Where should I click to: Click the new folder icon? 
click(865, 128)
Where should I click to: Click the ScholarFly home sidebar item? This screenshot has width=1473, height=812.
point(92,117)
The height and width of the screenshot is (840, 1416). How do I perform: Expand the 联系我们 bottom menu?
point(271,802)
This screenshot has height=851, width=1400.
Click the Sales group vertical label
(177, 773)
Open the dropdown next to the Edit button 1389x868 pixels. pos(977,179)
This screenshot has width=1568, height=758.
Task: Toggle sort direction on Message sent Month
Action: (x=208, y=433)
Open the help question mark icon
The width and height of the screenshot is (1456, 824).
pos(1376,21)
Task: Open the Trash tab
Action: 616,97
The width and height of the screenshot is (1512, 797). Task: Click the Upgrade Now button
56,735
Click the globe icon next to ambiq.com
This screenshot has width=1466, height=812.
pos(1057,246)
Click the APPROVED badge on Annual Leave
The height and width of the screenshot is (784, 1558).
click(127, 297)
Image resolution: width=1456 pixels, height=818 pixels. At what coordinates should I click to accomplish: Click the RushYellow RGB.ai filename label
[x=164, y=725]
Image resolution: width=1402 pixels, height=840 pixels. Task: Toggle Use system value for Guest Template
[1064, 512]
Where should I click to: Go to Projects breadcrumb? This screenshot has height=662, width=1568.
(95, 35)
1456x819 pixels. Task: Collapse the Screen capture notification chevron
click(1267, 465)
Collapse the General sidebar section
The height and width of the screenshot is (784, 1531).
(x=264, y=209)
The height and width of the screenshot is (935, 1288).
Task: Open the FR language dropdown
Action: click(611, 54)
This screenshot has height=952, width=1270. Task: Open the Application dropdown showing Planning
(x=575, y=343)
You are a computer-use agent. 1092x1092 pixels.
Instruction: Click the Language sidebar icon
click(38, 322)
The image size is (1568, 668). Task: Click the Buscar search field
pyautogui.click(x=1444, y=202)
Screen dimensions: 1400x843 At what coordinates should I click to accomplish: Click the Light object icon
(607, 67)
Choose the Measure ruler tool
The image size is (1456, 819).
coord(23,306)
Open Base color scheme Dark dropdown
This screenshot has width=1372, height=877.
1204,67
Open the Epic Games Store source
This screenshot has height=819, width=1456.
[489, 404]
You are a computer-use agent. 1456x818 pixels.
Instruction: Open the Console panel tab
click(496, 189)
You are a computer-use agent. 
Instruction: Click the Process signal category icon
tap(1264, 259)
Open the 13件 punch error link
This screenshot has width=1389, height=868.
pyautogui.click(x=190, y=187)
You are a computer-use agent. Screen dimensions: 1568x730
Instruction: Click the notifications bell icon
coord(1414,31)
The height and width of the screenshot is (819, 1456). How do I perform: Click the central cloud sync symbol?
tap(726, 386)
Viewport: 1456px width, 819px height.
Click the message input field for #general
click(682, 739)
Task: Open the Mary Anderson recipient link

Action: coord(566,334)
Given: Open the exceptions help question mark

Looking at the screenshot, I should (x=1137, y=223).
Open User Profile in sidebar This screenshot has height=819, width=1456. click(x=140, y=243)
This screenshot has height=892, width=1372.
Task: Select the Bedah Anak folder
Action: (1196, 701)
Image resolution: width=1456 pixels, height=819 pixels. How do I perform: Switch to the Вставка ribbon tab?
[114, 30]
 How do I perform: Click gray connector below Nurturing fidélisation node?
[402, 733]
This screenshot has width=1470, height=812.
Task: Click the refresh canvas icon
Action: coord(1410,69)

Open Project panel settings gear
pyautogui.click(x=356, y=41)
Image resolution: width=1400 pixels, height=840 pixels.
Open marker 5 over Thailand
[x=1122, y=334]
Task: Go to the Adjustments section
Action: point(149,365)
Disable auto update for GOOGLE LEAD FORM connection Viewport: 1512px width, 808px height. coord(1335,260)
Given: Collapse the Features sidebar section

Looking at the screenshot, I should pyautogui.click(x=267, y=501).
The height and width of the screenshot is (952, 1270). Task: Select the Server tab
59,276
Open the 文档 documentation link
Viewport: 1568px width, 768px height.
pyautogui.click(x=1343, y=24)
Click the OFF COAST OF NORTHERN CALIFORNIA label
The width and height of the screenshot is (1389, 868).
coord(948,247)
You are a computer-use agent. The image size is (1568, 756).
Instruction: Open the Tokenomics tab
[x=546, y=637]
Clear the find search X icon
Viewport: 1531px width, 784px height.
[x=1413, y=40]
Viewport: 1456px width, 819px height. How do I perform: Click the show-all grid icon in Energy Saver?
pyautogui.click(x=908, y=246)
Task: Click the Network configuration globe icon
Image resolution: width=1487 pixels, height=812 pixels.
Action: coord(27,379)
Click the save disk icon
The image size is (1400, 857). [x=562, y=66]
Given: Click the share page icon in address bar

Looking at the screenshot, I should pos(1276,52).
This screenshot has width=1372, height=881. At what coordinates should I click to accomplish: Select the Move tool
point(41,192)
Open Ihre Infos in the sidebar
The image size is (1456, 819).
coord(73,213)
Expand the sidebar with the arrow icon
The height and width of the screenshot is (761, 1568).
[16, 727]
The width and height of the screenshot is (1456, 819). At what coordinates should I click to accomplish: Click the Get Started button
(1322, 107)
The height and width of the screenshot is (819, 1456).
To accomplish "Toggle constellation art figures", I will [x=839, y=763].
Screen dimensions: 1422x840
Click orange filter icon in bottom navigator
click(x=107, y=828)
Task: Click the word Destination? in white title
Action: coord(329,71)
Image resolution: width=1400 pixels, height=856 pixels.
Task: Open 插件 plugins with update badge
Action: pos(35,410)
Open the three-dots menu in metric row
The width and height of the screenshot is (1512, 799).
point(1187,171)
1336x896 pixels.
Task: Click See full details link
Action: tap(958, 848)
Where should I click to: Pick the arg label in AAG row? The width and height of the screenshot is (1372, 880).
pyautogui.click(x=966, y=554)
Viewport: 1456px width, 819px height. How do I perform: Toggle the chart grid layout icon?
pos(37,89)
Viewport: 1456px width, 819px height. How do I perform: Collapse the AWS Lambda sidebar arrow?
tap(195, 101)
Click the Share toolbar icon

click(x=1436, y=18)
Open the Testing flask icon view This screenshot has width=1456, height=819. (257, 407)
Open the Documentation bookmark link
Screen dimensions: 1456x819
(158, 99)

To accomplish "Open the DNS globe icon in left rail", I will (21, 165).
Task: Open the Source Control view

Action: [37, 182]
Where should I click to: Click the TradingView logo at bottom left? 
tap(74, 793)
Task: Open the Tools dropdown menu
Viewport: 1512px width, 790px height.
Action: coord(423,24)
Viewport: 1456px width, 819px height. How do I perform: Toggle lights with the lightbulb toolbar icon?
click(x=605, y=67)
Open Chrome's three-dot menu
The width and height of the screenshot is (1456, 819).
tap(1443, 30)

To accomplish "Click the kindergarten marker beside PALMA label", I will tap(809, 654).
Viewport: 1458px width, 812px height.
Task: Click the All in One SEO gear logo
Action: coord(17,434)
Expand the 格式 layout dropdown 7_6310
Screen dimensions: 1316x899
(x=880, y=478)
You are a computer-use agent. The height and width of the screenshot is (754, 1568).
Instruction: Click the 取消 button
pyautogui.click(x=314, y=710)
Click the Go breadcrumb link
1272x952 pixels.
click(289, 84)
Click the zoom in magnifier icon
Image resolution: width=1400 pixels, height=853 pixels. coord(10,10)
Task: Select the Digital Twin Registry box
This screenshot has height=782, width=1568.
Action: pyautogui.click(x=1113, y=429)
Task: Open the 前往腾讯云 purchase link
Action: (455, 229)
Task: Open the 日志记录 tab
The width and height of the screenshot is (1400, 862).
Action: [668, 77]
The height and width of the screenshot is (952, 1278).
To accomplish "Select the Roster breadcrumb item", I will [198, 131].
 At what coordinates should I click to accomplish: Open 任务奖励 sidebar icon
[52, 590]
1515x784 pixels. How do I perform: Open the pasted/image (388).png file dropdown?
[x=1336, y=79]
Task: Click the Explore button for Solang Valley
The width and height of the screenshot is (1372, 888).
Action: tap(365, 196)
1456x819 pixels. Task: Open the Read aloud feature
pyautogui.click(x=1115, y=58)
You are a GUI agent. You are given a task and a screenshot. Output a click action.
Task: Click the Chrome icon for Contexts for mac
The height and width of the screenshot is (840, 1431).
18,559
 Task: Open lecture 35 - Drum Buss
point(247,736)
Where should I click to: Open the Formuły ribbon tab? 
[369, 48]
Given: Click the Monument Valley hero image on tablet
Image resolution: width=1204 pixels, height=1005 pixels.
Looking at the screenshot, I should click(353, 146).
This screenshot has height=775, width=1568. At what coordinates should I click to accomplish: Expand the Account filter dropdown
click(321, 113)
----
> Required action
For the material above, reproduce exactly the lines from the line with "Open Project panel settings gear" to the line with "Task: Click the Network", inclusive, and exclude all others.

> Solution for this task
Open Project panel settings gear
pyautogui.click(x=356, y=41)
Image resolution: width=1400 pixels, height=840 pixels.
Open marker 5 over Thailand
[x=1122, y=334]
Task: Go to the Adjustments section
Action: point(149,365)
Disable auto update for GOOGLE LEAD FORM connection Viewport: 1512px width, 808px height. coord(1335,260)
Given: Collapse the Features sidebar section

Looking at the screenshot, I should pyautogui.click(x=267, y=501).
The height and width of the screenshot is (952, 1270). Task: Select the Server tab
59,276
Open the 文档 documentation link
Viewport: 1568px width, 768px height.
pyautogui.click(x=1343, y=24)
Click the OFF COAST OF NORTHERN CALIFORNIA label
The width and height of the screenshot is (1389, 868).
coord(948,247)
You are a computer-use agent. The image size is (1568, 756).
Instruction: Open the Tokenomics tab
[x=546, y=637]
Clear the find search X icon
Viewport: 1531px width, 784px height.
[x=1413, y=40]
Viewport: 1456px width, 819px height. How do I perform: Click the show-all grid icon in Energy Saver?
pyautogui.click(x=908, y=246)
Task: Click the Network configuration globe icon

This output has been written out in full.